**Assignment:** What's needed: every entry, printed exactly, minus the images.

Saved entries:
|---|

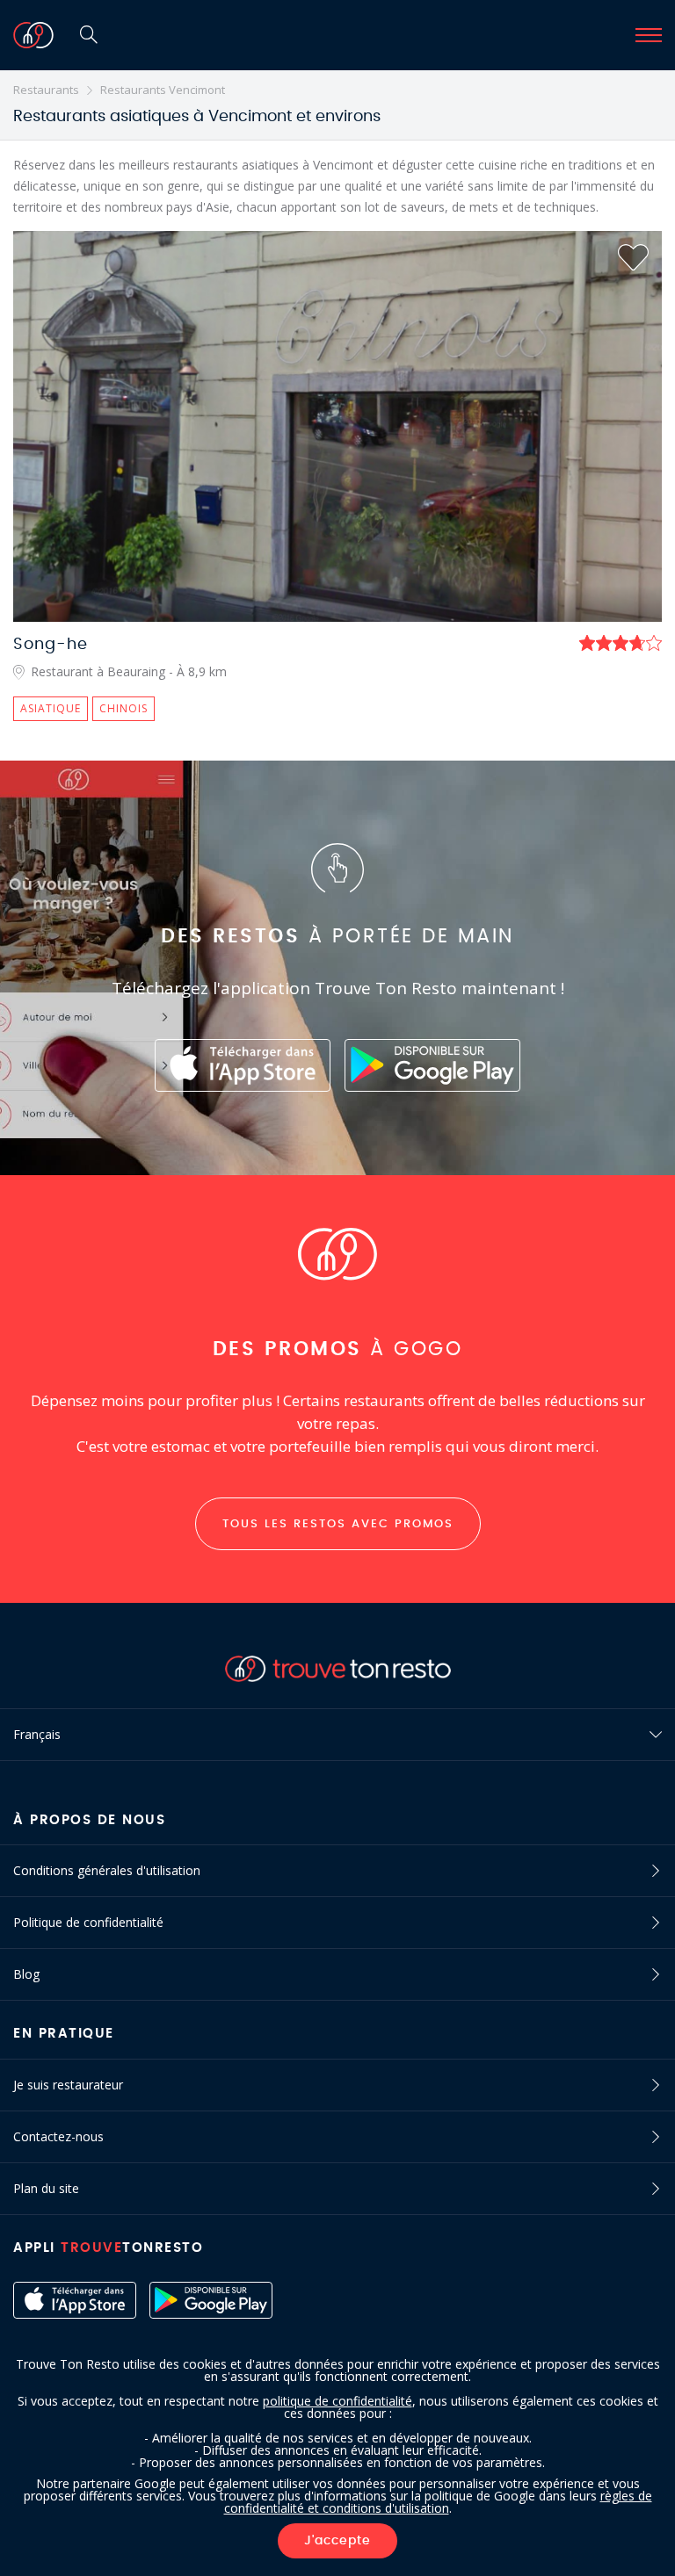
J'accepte (337, 2541)
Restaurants (46, 89)
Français (37, 1734)
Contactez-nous (58, 2136)
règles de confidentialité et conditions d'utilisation (438, 2501)
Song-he (50, 645)
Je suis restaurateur (68, 2084)
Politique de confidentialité (88, 1922)
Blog (26, 1974)
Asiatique (50, 708)
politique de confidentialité (337, 2400)
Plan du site (46, 2188)
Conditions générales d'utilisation (106, 1870)
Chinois (123, 708)
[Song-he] (337, 426)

|---|

**Response:**
J'accepte (337, 2541)
Restaurants (46, 89)
Français (37, 1734)
Contactez-nous (58, 2136)
règles de confidentialité et conditions d'utilisation (438, 2501)
Song-he (50, 645)
Je suis restaurateur (68, 2084)
Politique de confidentialité (88, 1922)
Blog (26, 1974)
Asiatique (50, 708)
politique de confidentialité (337, 2400)
Plan du site (46, 2188)
Conditions générales d'utilisation (106, 1870)
Chinois (123, 708)
[Song-he] (337, 426)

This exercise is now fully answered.